PROMPT A
According to the London food tour extract, what year does the building housing The English Restaurant date back to?
PROMPT B
From the London food tour extract, return everything from "Curry, bagels, fish" down to "tangy tomato relish.", copied word for word.

EXTRACT PROVIDED
London food tour with Eating Europe guide Flic

Our enthusiastic and informative guide Flic in full flow

That was another unexpected element about the tour: I thought it would just be about the food but our fabulously enthusiastic and well-informed guide Flic told us all about the history of each area so I came away much fuller in both food and local knowledge.

Curry, bagels, fish and chips and bacon butties on a food tour of London's East End

The entrance to London’s historic Spitalfields Market

Bacon sandwiches at St John Bread and Wine

Passing by the Ten Bells pub where Flic informed us ‘Jack the Ripper drank here and scouted for his future victims’ we headed up Commercial Street to notable chef Fergus Henderson’s restaurant St John Bread and Wine.

London food tour

St John Bread and Wine is a London restaurant known for its traditional British fare

The chef himself was sitting at one of the tables having a morning meeting but our group of 12 shot straight past him to sample his famous bacon sandwiches, made from Gloucester Old Spot bacon with his special home-made tangy tomato relish.

St John's bacon sandwich

St John’s famous bacon sandwich was a great start to the tour

We were a mix of ages from 20s to 60s and seemed a mix of mainly Americans and Brits from outside London and had differing approaches to the food: some were happy getting stuck in while others were more cautious and paced themselves. ‘There’ll be a lot of eating ahead,’ warned one. This turned out to be true and yet no-one was complaining.

Bread and Butter Pudding at The English Restaurant

Less than a minute’s walk from St John Bread and Wine was the next stop, The English Restaurant, which opened in 2001 but which was in a building dating back to 1760.  I had walked past it hundreds of times and barely registered its presence (it is now called The Market Coffee House and Bar).

English Restaurant Spitalfields

The English Restaurant is in an imposing building on the side of Spitalfields market

bar at The English Restaurant

The traditional wood-lined bar at The English Restaurant

Inside it is cosy and traditional, with a long wooden bar, wooden oak flooring (salvaged from nearby Christchurch, Spitalfields) and tiny little tables to cluster around for afternoon tea, or, in our case, bread and butter pudding, that most traditional of English desserts.

bread and butter pudding at The English Restaurant

It’s only our second stop and we’re already on dessert: a tray of very traditional bread and butter puddings arrives…

The piping hot sweet little dishes were slightly odd to have straight after a breakfast butty, but were wolfed down nonetheless and fueled the short walk to our next stop, the Soup Kitchen for the Jewish Poor.

Jewish soup kitchen

The 200-year old Jewish soup kitchen (right) meets traditional London flats and gleaming skyscrapers in London’s East End

Soup Kitchen for the Jewish Poor

Now upmarket apartments, the building which still has its original facade, was founded in 1854 to supply soup, bread and meat twice a week to poorer remembers of the Jewish community and was feeding 1,500 people a week in the 1950s. It closed in 1992 but is a striking juxtaposition between the historic flats on the other side of the road and the gleaming skyscrapers of modern London.

DATA SECTION
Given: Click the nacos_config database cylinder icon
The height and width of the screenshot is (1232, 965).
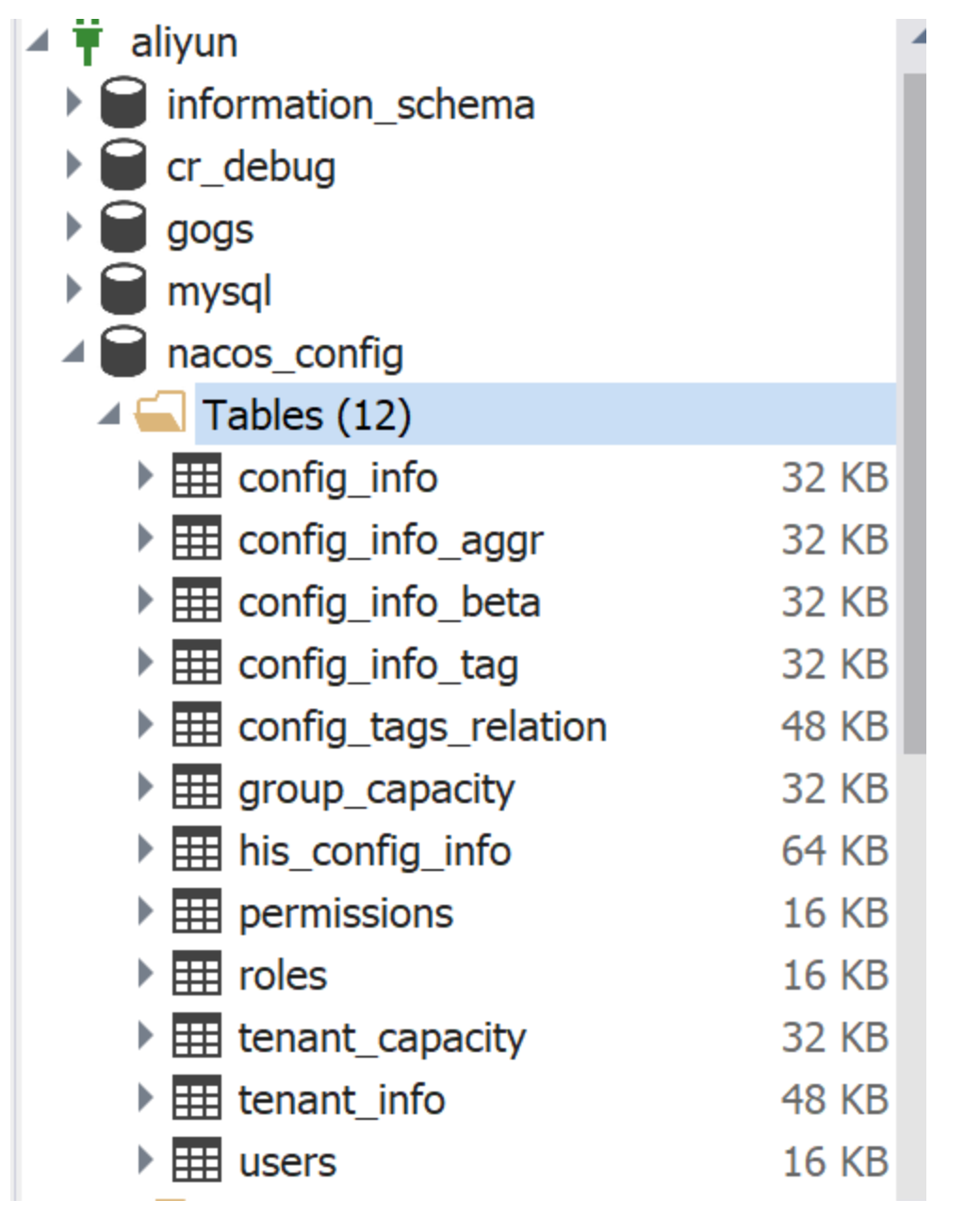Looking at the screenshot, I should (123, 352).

--

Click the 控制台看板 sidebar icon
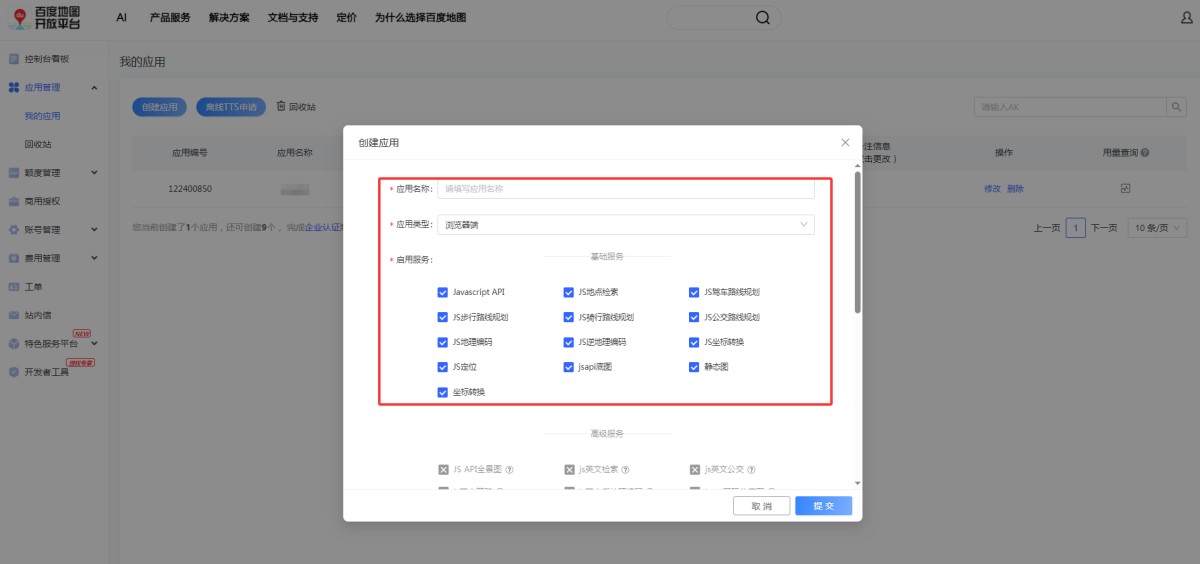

--

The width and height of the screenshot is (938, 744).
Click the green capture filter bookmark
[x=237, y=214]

EXERCISE OUTPUT A
1760

EXERCISE OUTPUT B
Curry, bagels, fish and chips and bacon butties on a food tour of London's East End

The entrance to London’s historic Spitalfields Market

Bacon sandwiches at St John Bread and Wine

Passing by the Ten Bells pub where Flic informed us ‘Jack the Ripper drank here and scouted for his future victims’ we headed up Commercial Street to notable chef Fergus Henderson’s restaurant St John Bread and Wine.

London food tour

St John Bread and Wine is a London restaurant known for its traditional British fare

The chef himself was sitting at one of the tables having a morning meeting but our group of 12 shot straight past him to sample his famous bacon sandwiches, made from Gloucester Old Spot bacon with his special home-made tangy tomato relish.